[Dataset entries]
* * *
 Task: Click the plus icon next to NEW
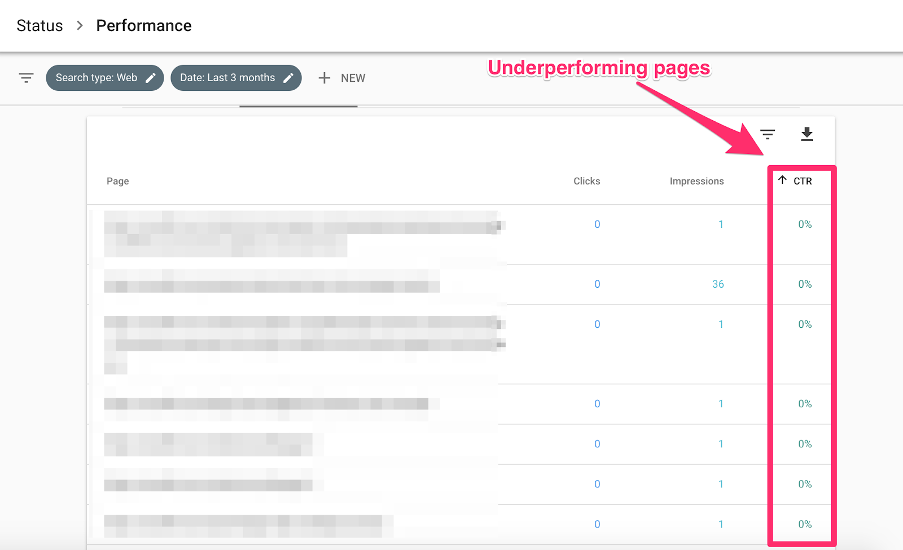click(324, 78)
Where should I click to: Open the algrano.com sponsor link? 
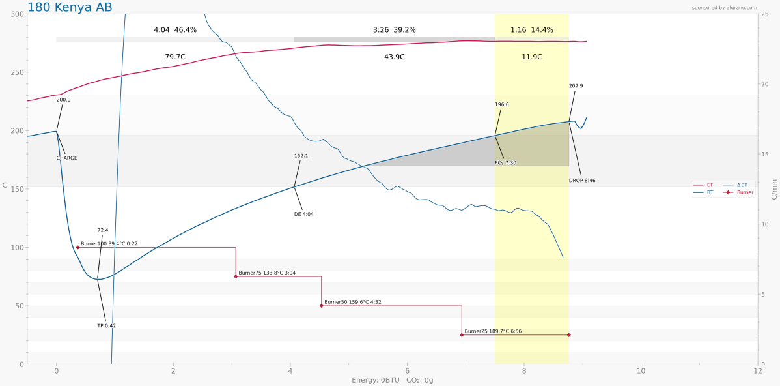724,7
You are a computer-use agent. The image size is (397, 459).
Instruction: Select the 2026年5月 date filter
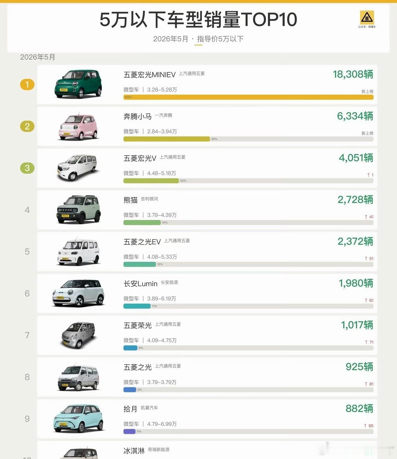(171, 39)
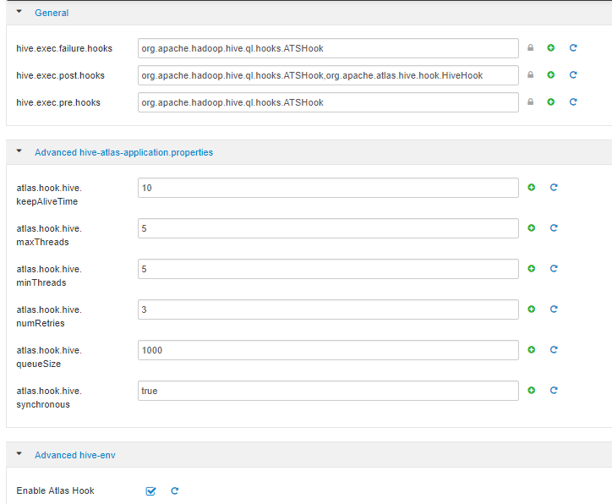Click undo arrow for atlas.hook.hive.maxThreads
Viewport: 612px width, 504px height.
click(554, 228)
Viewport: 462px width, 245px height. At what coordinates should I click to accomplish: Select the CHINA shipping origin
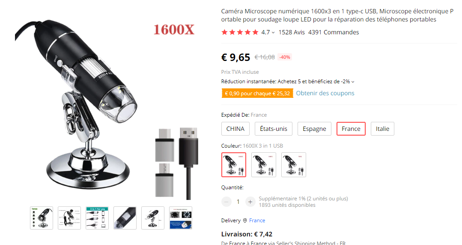(x=235, y=129)
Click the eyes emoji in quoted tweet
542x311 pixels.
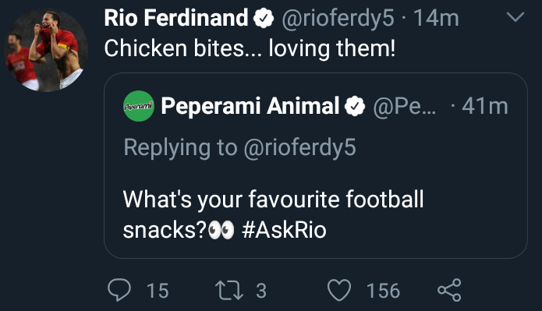pos(221,231)
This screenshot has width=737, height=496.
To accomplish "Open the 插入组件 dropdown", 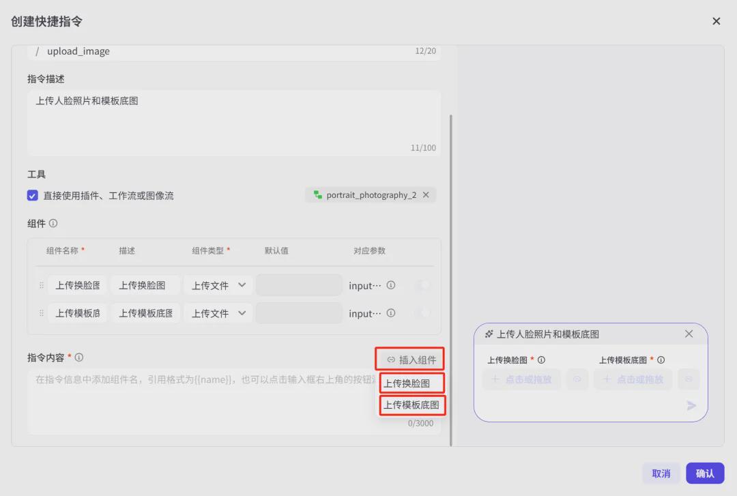I will click(x=411, y=359).
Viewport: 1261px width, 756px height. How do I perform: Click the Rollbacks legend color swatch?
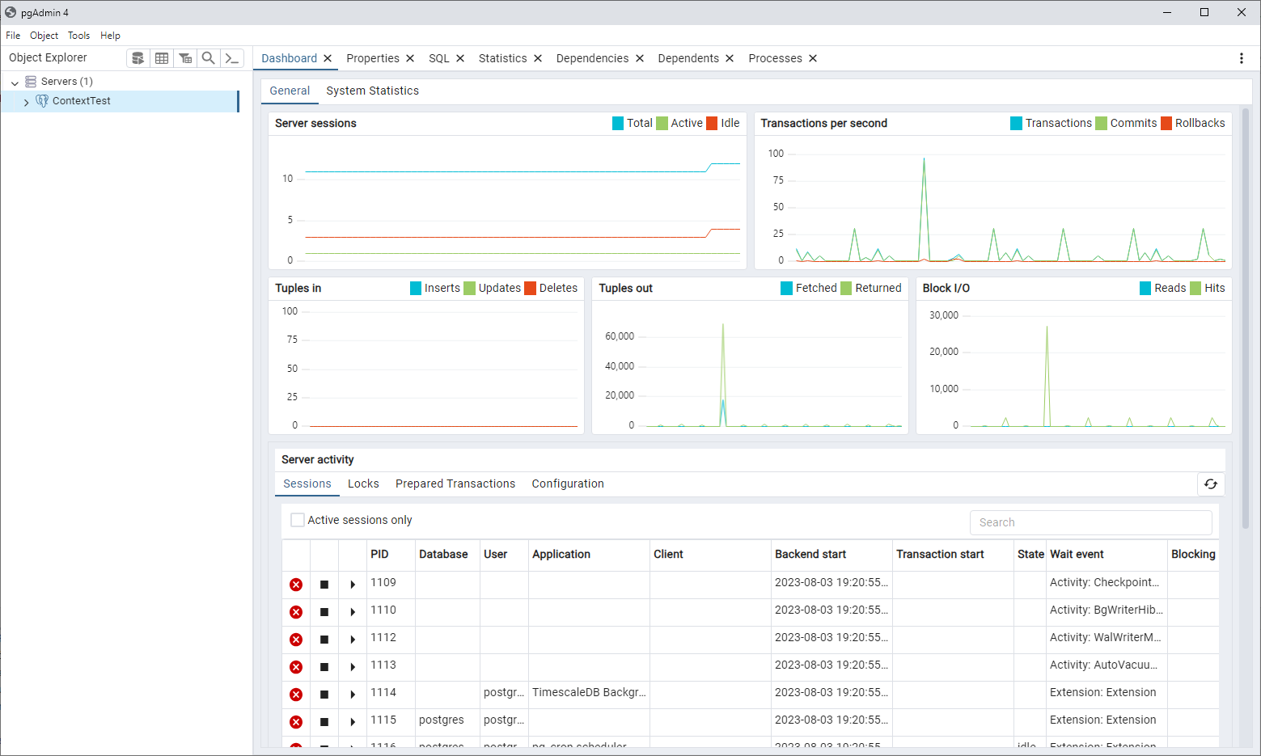1166,123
* * *
> [Your objective]: Extract only the lines from the line containing "Viewport: 1261px width, 756px" through the final line of the records; keep both ends and drop every picture.

> [Final answer]:
Viewport: 1261px width, 756px height. How do I perform: Click the Rollbacks legend color swatch?
1166,123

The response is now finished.